__Text section__
# How to withdraw Indian PF amount when migrating to Australia



## katy_aus (Aug 3, 2012)

Hi all,

I got my PR few months back, and I am looking to permanently migrate to Australia in April/May 2013. I will be putting down my papers in my current company very soon, and I wanted to know the procedure to withdraw my Employee provident fund (EPF) amount. Is is possible to withdraw the entire amount at once and if yes, then how long does it take for the amount to be credited into our account. Any help would be greatly appreciated. 

Thanks


----------



## findraj (Sep 24, 2012)

katy_aus said:


> Hi all,
> 
> I got my PR few months back, and I am looking to permanently migrate to Australia in April/May 2013. I will be putting down my papers in my current company very soon, and I wanted to know the procedure to withdraw my Employee provident fund (EPF) amount. Is is possible to withdraw the entire amount at once and if yes, then how long does it take for the amount to be credited into our account. Any help would be greatly appreciated.

__Task list__
1) In the forum thread on withdrawing Indian PF, when does katy_aus plan to migrate permanently to Australia?
2) List everything katy_aus says they want to know about the Employee provident fund in the forum thread on withdrawing Indian PF.
3) From the forum thread on withdrawing Indian PF, reproduce everything from "## katy_aus (Aug" down to "(Sep 24, 2012)".

__The data__
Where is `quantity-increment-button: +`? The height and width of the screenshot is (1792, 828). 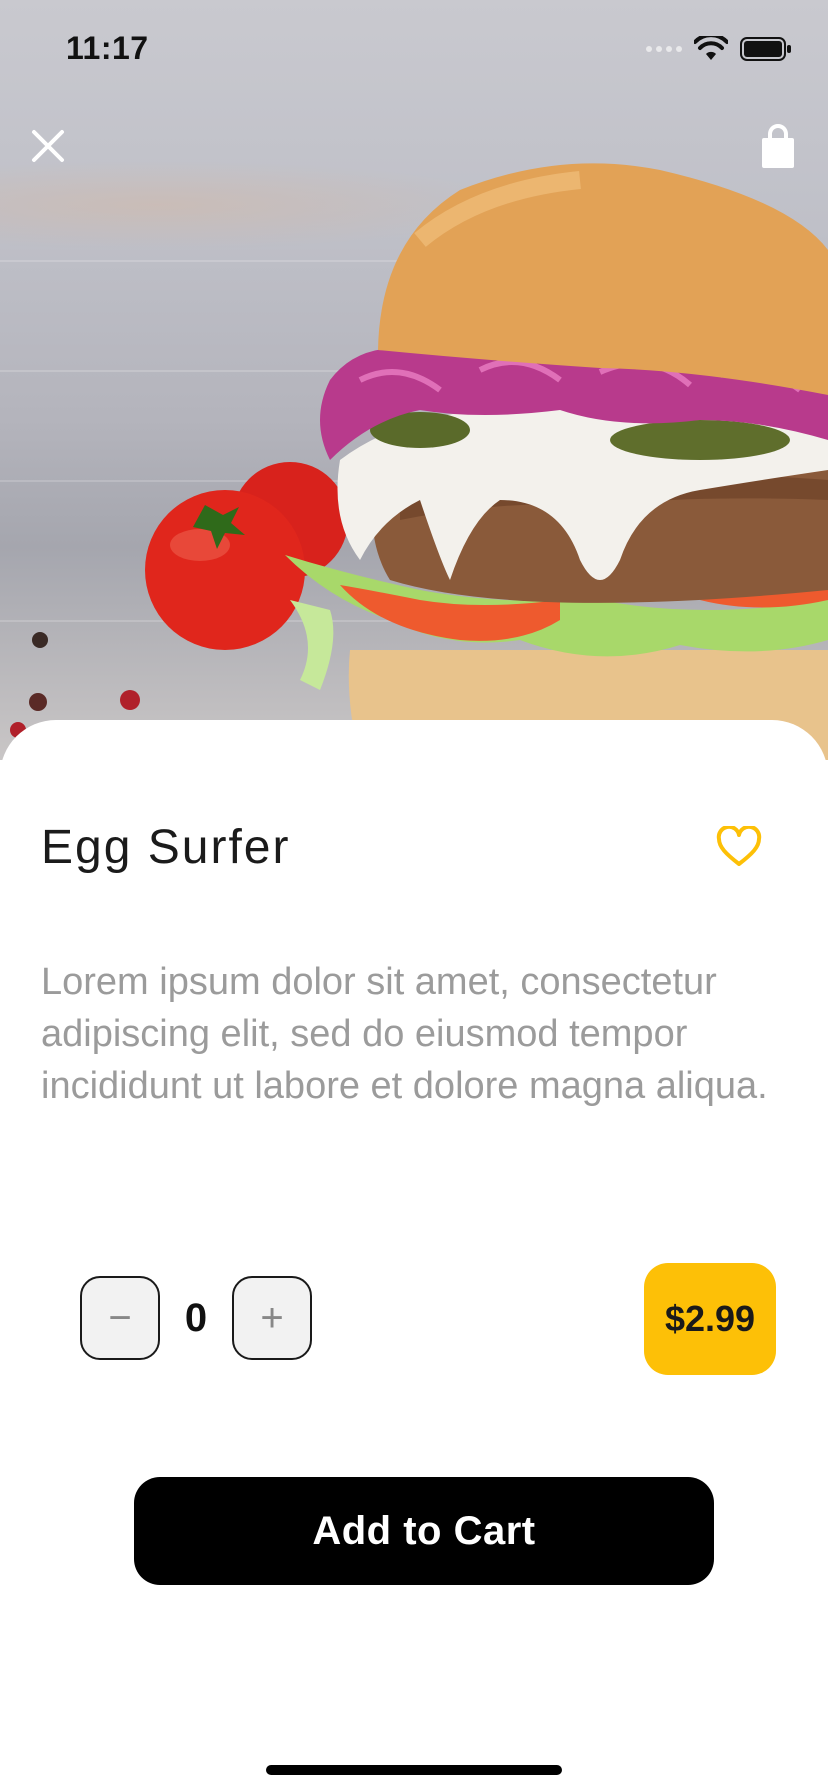
quantity-increment-button: + is located at coordinates (272, 1318).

__Expected results__
1) April/May 2013.

2)
- The procedure to withdraw the EPF amount
- Whether it is possible to withdraw the entire amount at once
- How long it takes for the amount to be credited into the account

3)
## katy_aus (Aug 3, 2012)

Hi all,

I got my PR few months back, and I am looking to permanently migrate to Australia in April/May 2013. I will be putting down my papers in my current company very soon, and I wanted to know the procedure to withdraw my Employee provident fund (EPF) amount. Is is possible to withdraw the entire amount at once and if yes, then how long does it take for the amount to be credited into our account. Any help would be greatly appreciated. 

Thanks


----------



## findraj (Sep 24, 2012)